Throughout all our lives, I can guarantee that we have met someone who has told us that they wanting to start a band. Some of those have been very successful and some… Less so! I have had people tell me that they are going to be a lead guitarist in a band without ever picking up a guitar in their life which while learning as you go is very possible, seems like a very big task that many people are not up to. I can almost basically guarantee that these people told you about their musical career aspirations were high school/primary school age which is a very weird time in someone’s life as it is the time in your life where you are most confident but also the most self-conscious which does seem very contradictory but we have all been through it. This musical follows a 16-year-old Connor who starts a band in an attempt to impress a mysterious girl (males starting a band to be even more attractive to the opposite gender is, in my opinion, one of the most common reasons for wanting to start a band) but also in an attempt to escape their dreary lives.

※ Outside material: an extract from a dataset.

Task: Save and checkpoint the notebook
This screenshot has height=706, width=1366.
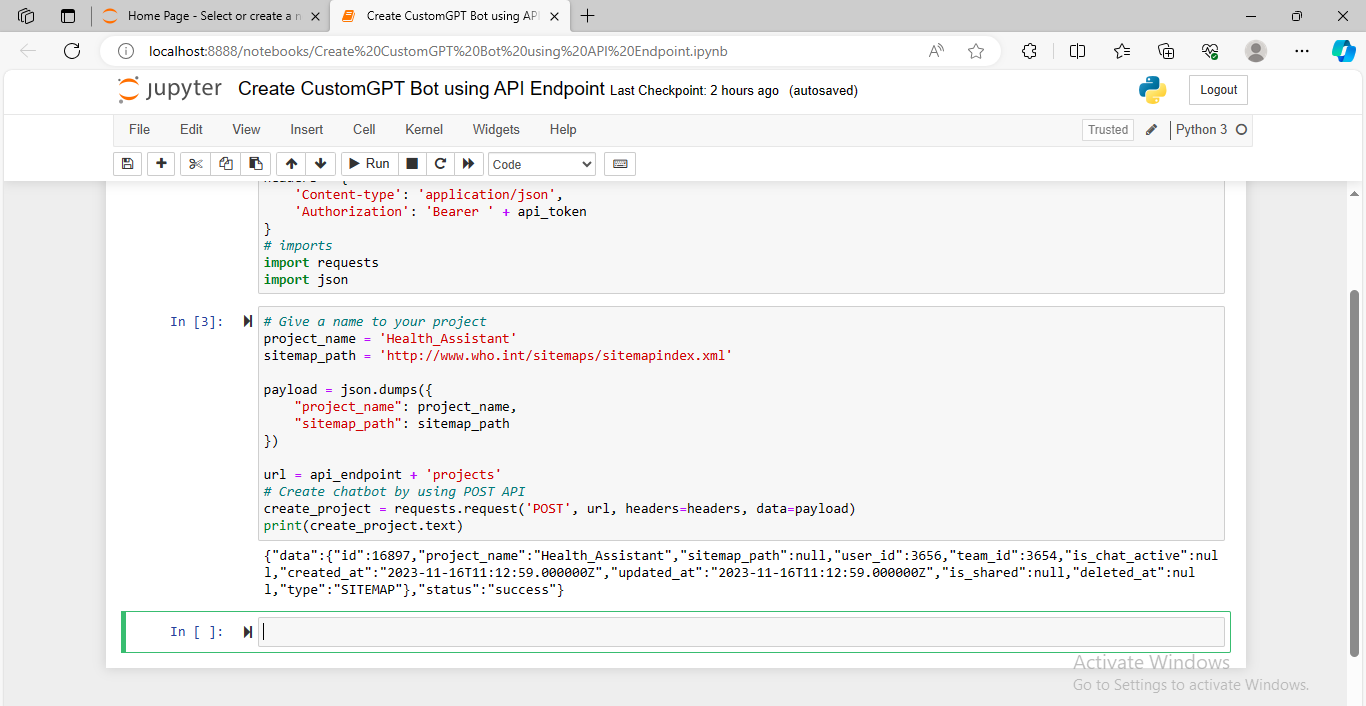Action: coord(127,163)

The musical itself is set in Dublin during 1982 which is great as the music fits perfectly with the choice of music used in the show (but more on that later.) The show is a musical adaption of the 2016 golden globe nominated, John Carey film of the same name. John also worked alongside Gary Clark on the music & lyrics for this version of the show which can only benefit the authenticity of the show on relation to the original movie. The music sits comfortably in the 80s electric inspired ‘band’ tracks that are so cleverly crafted that they could easily be performed at ‘normal music’ festivals without seeming out of place. It’s very difficult to describe what I mean by this ‘band’ style but you can give it a listen on Spotify to truly appreciate the fact that it kind of breaks the ideas of musical theatre songs that people are used to. The book for this show was written by Edna Walsh and this team is an effective workforce as Sing Street was supposed to open on Broadway earlier this year’s but due to complications of the virus has been postponed next year.

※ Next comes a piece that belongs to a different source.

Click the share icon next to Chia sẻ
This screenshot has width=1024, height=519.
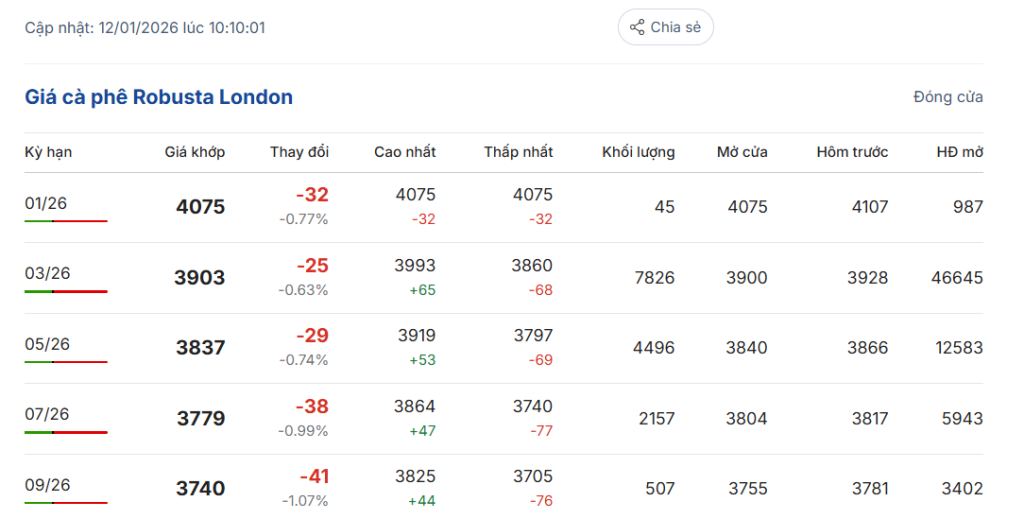637,27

This is absolutely a show of two halves with the first few songs being crammed full of energy and joy. The whole show opens with the iconic 1981 Depeche mode song “Just can’t get enough” which instantly grabbed my attention. Having such a unique, recognisable song being the opening song in the show is a clever way to introduce the style of music and instantly spike the excitement levels from the audience. As this is the only covered song in the entire show it’s great that it opens shows to gauge interest compared to shows such as Shrek where “all-star” is the closing number is the show which creates this celebration and party vibes to end the show but in this show, the iconic song opens the show to start the momentum of the narrative. A clear star in this musical was Brenock O’Connor who plays the lead character, Conor Lawlor. His voice is perfectly suited to the style of music and is a very talented performer and nothing showcases his vocal abilities than his performance during “dream for you” which is a very emotional song about love and compassion. His other stand out moment for me was during “Drive it Like you stole it” which is an insanely intense, high-energy song which is all about living life in the fast lane (see what I did there 😉) and taking advantage of any/all opportunities that get handed to us.

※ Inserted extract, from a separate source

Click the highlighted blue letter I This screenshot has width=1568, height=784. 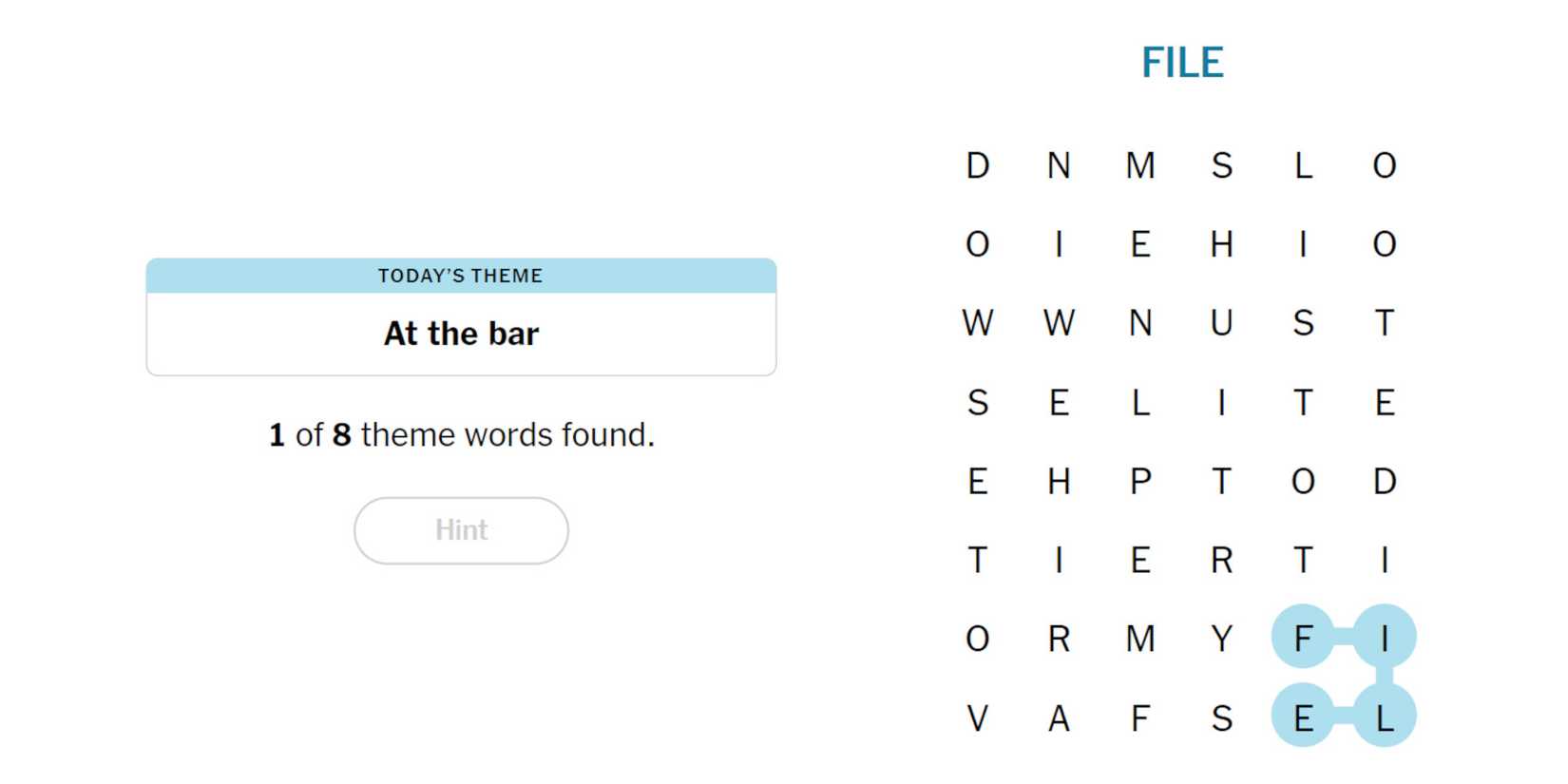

I thoroughly enjoyed the song “To Find You”, which is again performed by Brenock, and was flawlessly performed so much so that I struggled to keep the tears at bay. Brenock managed to express every emotion in this song perfectly and I imagine when performed live would be even more heart-wrenching. The rendition of “Up- down version” really showcases the pure skill of both the performers and their incredible vocals that blend flawlessly together and sound incredible. “Go Now” is a message all about achieving your dreams while maintaining the level of urgency that was built earlier in the show. It encourages people to chase their dreams down as soon as possible which is a great message in my opinion. Despite all this, I did have a small issue with the finale song in this musical. It starts very subdued and emotional but then it picked up energy later in the show. I love when shows end with an upbeat feeling as it makes the audience feeling empowered and positive as they leave the theatre. When towards the end of the show, it dips again back to the more serious vibe which I could have personally done without. I was also a little disappointed by the song “Faith of our Father” as it is only one moment despite how emotionally driven it started. I would have loved a fully fleshed realisation of this song as it could have become a very emotional song but was too short to truly hit the nerves it needed to.
Overall, this is a show that’s starts crammed full of energy and fun but also at times becomes more emotionally driven and serious. Brenock showcases his vocal abilities throughout and suits the general vibe of the show perfectly. I am genuinely excited for its broadway debut later next year as I think all the energy and emotions are exaggerated in live performances. I would rate this show as 4 and a half stars out of five!